The artists in this exhibition make us more aware of the theatricality and performativity that underlies whiteness and masculinity by highlighting the artist’s corporeal failure to map the performance onto how white male bodies are normatively represented – or, at least, how they have either depicted themselves or chosen to be visually historicized, e.g. proud looking, solid-statured, strong, intense or serious, muscular, important, etc., in paintings, photographs, sculptures, and performances. Why have the white male artists that I’ve chosen to work with for this project representing themselves in a state of imbalance, vulnerability, lack of mastery, or failure? Why, indeed, do these men of both racial and gender privilege choose to represent themselves falling?
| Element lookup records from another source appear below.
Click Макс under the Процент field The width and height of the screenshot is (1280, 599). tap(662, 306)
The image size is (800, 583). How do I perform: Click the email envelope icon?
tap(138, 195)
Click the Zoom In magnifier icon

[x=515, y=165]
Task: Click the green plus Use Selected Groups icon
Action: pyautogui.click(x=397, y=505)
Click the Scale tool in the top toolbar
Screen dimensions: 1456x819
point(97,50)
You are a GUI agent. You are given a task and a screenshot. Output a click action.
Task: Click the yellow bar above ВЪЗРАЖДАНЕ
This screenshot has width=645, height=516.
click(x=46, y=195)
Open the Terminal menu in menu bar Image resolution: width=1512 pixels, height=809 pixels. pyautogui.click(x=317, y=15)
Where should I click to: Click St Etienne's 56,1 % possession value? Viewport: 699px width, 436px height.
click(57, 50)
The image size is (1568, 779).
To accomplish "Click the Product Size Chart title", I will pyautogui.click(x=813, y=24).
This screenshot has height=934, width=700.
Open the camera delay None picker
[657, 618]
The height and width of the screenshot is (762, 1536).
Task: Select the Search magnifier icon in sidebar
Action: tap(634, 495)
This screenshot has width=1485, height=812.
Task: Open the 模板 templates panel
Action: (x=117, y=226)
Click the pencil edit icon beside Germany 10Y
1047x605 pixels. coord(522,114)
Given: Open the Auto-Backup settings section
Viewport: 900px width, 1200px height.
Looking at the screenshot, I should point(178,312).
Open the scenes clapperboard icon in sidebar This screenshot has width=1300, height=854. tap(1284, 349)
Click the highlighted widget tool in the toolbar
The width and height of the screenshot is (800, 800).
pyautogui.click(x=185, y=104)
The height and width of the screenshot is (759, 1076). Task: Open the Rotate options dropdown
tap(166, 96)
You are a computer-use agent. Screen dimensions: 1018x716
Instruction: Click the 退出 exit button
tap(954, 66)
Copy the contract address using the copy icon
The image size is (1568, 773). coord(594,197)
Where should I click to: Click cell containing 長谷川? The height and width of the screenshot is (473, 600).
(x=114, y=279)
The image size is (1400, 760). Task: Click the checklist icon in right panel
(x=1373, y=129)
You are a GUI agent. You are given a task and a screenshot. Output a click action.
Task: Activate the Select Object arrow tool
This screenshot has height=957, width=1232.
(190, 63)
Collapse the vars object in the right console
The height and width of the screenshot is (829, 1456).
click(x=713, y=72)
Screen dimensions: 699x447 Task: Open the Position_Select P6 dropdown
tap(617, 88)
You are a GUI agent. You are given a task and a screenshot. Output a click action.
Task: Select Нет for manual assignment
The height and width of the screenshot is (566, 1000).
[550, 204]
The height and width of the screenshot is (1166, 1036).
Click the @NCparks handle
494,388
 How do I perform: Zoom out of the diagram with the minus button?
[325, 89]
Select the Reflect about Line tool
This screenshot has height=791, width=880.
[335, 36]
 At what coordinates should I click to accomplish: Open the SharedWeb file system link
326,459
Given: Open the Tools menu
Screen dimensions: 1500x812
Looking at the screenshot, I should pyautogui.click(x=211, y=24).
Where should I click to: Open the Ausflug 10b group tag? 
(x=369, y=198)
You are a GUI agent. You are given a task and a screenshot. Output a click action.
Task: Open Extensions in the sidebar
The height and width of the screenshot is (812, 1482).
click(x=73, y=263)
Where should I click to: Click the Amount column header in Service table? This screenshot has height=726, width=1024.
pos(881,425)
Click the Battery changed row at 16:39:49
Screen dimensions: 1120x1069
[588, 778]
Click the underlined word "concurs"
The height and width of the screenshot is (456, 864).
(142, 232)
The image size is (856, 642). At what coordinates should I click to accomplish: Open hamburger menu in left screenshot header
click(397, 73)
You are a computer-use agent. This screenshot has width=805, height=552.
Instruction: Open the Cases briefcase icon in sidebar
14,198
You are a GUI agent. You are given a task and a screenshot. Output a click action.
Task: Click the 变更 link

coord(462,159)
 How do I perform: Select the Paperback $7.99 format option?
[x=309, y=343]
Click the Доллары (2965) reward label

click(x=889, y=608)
Actively resisting a hegemonic white masculinity, these disruptive gestures provide representational tactics to counter the strategies of straight white male dominance in cultural production. However, while each artist’s individual gestures perform a collapse, suspension, or failure of straight white masculinity, patriarchal and white supremacist institutions remain standing. Still, I would suggest that these photographs attempt a visual rupture of masculine ideals of stability by exposing repetitive gendered acts in a moment of collapse, and challenge dominant notions of how men allow (or disallow) themselves to perform. Ultimately, this exhibition argues that each artist their privilege to perform a spectrum of self-reflexive exhaustion, emptiness, and failure in late 20th century white masculinity – but provides the possibility of ethical performative interventions in the form of what I call cultivated failures, the pause, and the reorientation drive.